Publié le 24 novembre 2020

ÉCONOMIE

Le Covid-19, révélateur du système hyperproductiviste de la chaîne du livre

Les librairies sont frappées de plein fouet par le Covid-19. Déjà fermées lors du premier confinement, elles ont dû de nouveau baisser le rideau pour cet acte 2. Pour les acteurs indépendants du secteur, cette pandémie est l'occasion de repenser un système à bout de souffle, basé sur l'hyperproduction de livres dont beaucoup finissent au pilon. Un modèle économique qui ne profite qu'aux plus gros acteurs. 

Librairie pixabay
Le modèle économique du livre est basé sur "l'hyperproduction" et la "course à la nouveauté".
CC0

Ce fut un "arrache-cœur" pour les amoureux des livres. Le vendredi 30 octobre, toutes les librairies de France ont baissé leur rideau. Ces dernières n’ont pas été jugées comme des commerces essentiels par le gouvernement malgré la mobilisation du milieu littéraire et des lecteurs. Le coup est rude pour le marché du livre, déjà durement touché par le premier confinement. En avril, les librairies avaient enregistré une perte de la quasi-totalité de leur chiffre d’affaires, selon les professionnels, et de plus de 80 % pour les maisons d’édition.

Depuis, le gouvernement a débloqué des aides pour les acteurs du secteur, avec en juin 35 millions d’euros pour amortir les effets de la crise et 12 millions pour relancer l’investissement. Pour ce deuxième confinement, certaines librairies, mieux préparées, se sont tournées vers le click&collect. La ministre de la Culture Roselyne Bachelot a obtenu que le gouvernement prenne en charge les frais d’expédition des livres des libraires indépendantes pour favoriser la vente à distance. Mais l’avenir est loin d’être radieux et les racines du mal sont profondes. Le Covid-19 a jeté la lumière sur les difficultés de la filière.

Une économie du livre "écrasée par la nouveauté et sa péremption"

Un collectif d’éditeurs indépendants et de libraires a d’ailleurs appelé en mai, dans une tribune publiée dans Le Monde, à une refonte radicale du marché du livre dont le système serait aujourd’hui défaillant. "La réouverture des librairies, dans lesquelles va s’engouffrer une production lisse mais pléthorique annonce un "enfer" pour toutes les professions du livre", écrivent les éditeurs. "Un enfer prévisible car constitutif du marché. L’économie du livre est aujourd’hui écrasée par la nouveauté et sa péremption. Trop de livres imprimés en trop grand nombre et retournés trop souvent… ", soulignent-ils.

Le modèle économique même de l’édition repose sur la surproduction. Lorsqu’une maison d’édition envoie des exemplaires d’un livre, la librairie lui paye un pourcentage. Mais cette dernière peut renvoyer les invendus après un certain temps et demande alors un remboursement à la maison d’édition. Pour compenser ces retours, les maisons d’éditions produisent d’autres nouveautés pour générer de la trésorerie. Dans l’Humanité, un collectif d’éditeurs indépendants appelle ainsi à mettre un terme à cette "course à la nouveauté".

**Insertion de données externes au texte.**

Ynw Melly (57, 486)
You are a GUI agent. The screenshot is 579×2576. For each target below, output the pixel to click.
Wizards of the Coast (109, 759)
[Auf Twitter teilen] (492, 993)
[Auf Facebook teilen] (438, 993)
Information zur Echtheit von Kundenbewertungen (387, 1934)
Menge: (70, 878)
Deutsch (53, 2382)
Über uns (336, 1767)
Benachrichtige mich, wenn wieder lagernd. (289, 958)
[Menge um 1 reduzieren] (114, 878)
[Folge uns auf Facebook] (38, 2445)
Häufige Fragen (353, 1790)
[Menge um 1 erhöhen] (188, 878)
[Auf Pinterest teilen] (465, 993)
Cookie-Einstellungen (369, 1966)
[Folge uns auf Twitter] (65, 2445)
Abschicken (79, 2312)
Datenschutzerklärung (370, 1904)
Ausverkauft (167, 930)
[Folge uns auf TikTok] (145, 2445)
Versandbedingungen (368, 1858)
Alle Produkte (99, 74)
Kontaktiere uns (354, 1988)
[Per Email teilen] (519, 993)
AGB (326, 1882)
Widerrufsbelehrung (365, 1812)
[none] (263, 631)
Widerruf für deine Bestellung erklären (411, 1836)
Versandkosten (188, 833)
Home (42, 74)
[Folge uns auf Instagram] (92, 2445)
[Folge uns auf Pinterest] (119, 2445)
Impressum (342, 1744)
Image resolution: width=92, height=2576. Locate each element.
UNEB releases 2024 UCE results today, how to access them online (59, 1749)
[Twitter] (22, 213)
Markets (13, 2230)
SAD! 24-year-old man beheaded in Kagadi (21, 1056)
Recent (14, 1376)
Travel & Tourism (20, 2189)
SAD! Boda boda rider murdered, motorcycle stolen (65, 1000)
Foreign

Une concentration des acteurs et de l'offre

C’est aussi la perte de sens de leur métier que les libraires dénoncent. Avec 82 000 nouveaux livres en 2018 selon le ministère de la culture (soit 225 par jour !), le métier consiste davantage à "vider et remplir les cartons qu’à choisir et vendre des livres". D’autant que cette logique va à contre-courant des exigences environnementales : quantité de livres sont envoyés au pilon sans n’avoir jamais été ouvert. Quant aux auteurs, premier maillon de la chaîne, ils sont particulièrement lésés. Le rapport Racine, remis à l’ancien ministre de la Culture, Franck Riester, en janvier 2020, constatait une "dégradation de la situation économique et sociale des artistes-auteurs" qui se traduit par "une érosion de leurs revenus". Mais ce système profite pourtant à une poignée de gros acteurs. Depuis des années, le secteur du livre tend à se concentrer.

En 2018 par exemple près de 90 % du chiffre d'affaires de l'édition étaient générés par 10 éditeurs, dont deux, Hachette Livre et Editis, représentaient 62% de ce dernier. Or, en plus de la surproduction, ces acteurs privilégient les auteurs à succès, plus rentables au détriment des plus petits, qui participent pourtant à la biodiversité littéraire. Et la pandémie a même renforcé cette dynamique. Gallimard a par exemple annoncé baisser de 40 % les nouveautés en se concentrant sur ses auteurs à succès face à la fermeture des librairies.